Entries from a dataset
= = = = = = =

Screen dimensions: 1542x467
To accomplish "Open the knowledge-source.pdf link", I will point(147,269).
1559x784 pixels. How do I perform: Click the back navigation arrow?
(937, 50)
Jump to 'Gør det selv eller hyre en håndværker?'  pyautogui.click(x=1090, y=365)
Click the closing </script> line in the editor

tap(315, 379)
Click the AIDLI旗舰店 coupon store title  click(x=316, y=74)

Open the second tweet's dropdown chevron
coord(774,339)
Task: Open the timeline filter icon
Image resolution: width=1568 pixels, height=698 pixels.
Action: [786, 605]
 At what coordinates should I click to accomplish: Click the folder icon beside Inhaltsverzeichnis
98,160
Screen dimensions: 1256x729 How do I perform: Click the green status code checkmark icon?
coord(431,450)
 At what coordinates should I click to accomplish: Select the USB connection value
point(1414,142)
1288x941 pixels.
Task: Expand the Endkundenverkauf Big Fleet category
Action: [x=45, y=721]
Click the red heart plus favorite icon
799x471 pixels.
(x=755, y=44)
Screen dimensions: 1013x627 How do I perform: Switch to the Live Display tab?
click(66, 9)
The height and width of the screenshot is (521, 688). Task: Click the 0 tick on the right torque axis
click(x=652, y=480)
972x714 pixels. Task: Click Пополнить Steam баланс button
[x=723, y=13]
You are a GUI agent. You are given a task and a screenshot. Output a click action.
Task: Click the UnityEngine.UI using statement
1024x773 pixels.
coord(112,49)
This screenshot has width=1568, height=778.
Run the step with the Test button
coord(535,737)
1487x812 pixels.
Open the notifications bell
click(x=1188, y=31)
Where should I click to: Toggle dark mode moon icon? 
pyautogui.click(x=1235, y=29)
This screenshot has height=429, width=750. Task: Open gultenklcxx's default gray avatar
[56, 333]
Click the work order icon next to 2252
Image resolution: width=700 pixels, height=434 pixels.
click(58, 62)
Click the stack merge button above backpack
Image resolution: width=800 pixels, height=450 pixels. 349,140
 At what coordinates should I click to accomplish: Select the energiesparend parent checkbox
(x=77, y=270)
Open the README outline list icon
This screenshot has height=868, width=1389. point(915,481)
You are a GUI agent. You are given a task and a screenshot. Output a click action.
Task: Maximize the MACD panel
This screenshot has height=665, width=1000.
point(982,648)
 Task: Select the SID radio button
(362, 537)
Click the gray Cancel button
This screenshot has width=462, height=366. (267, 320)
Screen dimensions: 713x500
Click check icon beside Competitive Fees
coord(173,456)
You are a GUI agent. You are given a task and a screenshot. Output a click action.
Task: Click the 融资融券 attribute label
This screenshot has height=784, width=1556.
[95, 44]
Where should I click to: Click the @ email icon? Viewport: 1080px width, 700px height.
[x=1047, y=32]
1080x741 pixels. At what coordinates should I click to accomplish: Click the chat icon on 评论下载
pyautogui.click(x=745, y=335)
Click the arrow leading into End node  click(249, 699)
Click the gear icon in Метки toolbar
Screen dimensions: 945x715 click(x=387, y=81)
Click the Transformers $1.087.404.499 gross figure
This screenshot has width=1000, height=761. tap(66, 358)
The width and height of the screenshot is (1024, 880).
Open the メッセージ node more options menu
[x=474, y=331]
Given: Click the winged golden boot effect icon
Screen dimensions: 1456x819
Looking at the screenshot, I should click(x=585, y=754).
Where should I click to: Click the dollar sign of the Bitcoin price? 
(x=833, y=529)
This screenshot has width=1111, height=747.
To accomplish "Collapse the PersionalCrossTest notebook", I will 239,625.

= = = = = = =

◆ Requirements
Show every line of the rows that contains the word "Open", treating uppercase and lowercase as different.

◆ Written answer
To accomplish "Open the knowledge-source.pdf link", I will point(147,269).
Open the second tweet's dropdown chevron
Task: Open the timeline filter icon
Open the notifications bell
This screenshot has height=429, width=750. Task: Open gultenklcxx's default gray avatar
Open the README outline list icon
Open the メッセージ node more options menu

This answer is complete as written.